_EXERCISE PROMPT_:
Your answer must consist of exactly the lines below, starting with the line with "Tap the その他募集 section header" and going on through the line with "Task: Click the red", and nothing else.

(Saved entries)
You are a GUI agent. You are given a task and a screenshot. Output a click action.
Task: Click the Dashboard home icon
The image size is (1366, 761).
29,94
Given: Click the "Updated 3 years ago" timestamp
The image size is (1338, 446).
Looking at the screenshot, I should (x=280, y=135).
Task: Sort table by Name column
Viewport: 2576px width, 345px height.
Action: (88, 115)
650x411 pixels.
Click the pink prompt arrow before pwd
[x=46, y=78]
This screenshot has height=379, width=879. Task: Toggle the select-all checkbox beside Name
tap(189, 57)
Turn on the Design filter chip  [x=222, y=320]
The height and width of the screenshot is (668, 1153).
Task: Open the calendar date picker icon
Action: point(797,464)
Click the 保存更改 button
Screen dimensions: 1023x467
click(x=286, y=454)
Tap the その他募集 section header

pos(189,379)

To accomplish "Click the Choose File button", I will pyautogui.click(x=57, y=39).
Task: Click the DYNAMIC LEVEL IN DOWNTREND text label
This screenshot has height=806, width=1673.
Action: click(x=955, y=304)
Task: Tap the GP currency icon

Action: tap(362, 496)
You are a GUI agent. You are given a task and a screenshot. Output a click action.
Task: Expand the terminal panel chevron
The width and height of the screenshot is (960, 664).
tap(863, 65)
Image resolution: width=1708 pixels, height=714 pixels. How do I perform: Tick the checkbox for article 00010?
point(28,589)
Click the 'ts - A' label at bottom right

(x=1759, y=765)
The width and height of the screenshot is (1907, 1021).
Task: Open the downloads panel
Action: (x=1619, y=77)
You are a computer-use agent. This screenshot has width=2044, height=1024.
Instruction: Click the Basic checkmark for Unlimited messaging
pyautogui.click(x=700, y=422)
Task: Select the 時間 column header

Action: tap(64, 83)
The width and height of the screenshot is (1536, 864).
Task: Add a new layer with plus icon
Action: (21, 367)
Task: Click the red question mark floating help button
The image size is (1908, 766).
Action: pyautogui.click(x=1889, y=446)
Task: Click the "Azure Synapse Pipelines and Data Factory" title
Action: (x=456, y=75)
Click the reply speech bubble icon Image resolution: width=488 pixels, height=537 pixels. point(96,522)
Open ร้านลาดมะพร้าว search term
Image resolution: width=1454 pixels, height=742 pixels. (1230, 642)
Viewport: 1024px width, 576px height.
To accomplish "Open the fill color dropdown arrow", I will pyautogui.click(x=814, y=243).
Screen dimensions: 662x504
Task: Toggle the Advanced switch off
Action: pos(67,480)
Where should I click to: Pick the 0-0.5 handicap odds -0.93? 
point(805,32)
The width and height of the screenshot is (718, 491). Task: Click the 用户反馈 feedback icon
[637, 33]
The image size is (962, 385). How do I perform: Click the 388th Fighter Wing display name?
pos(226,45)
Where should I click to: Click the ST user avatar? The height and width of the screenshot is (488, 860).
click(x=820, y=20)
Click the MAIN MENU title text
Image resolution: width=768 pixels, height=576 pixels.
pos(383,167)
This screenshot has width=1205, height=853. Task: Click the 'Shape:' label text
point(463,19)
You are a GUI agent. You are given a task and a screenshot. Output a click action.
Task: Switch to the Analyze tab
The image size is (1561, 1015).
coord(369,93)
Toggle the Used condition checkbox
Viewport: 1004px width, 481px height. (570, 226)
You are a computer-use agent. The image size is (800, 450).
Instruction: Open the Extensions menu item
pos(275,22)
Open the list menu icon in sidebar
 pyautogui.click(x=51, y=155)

_REPLY TO THE TASK_:
Tap the その他募集 section header

pos(189,379)

To accomplish "Click the Choose File button", I will pyautogui.click(x=57, y=39).
Task: Click the DYNAMIC LEVEL IN DOWNTREND text label
This screenshot has height=806, width=1673.
Action: click(x=955, y=304)
Task: Tap the GP currency icon

Action: tap(362, 496)
You are a GUI agent. You are given a task and a screenshot. Output a click action.
Task: Expand the terminal panel chevron
The width and height of the screenshot is (960, 664).
tap(863, 65)
Image resolution: width=1708 pixels, height=714 pixels. How do I perform: Tick the checkbox for article 00010?
point(28,589)
Click the 'ts - A' label at bottom right

(x=1759, y=765)
The width and height of the screenshot is (1907, 1021).
Task: Open the downloads panel
Action: (x=1619, y=77)
You are a computer-use agent. This screenshot has width=2044, height=1024.
Instruction: Click the Basic checkmark for Unlimited messaging
pyautogui.click(x=700, y=422)
Task: Select the 時間 column header

Action: tap(64, 83)
The width and height of the screenshot is (1536, 864).
Task: Add a new layer with plus icon
Action: (21, 367)
Task: Click the red question mark floating help button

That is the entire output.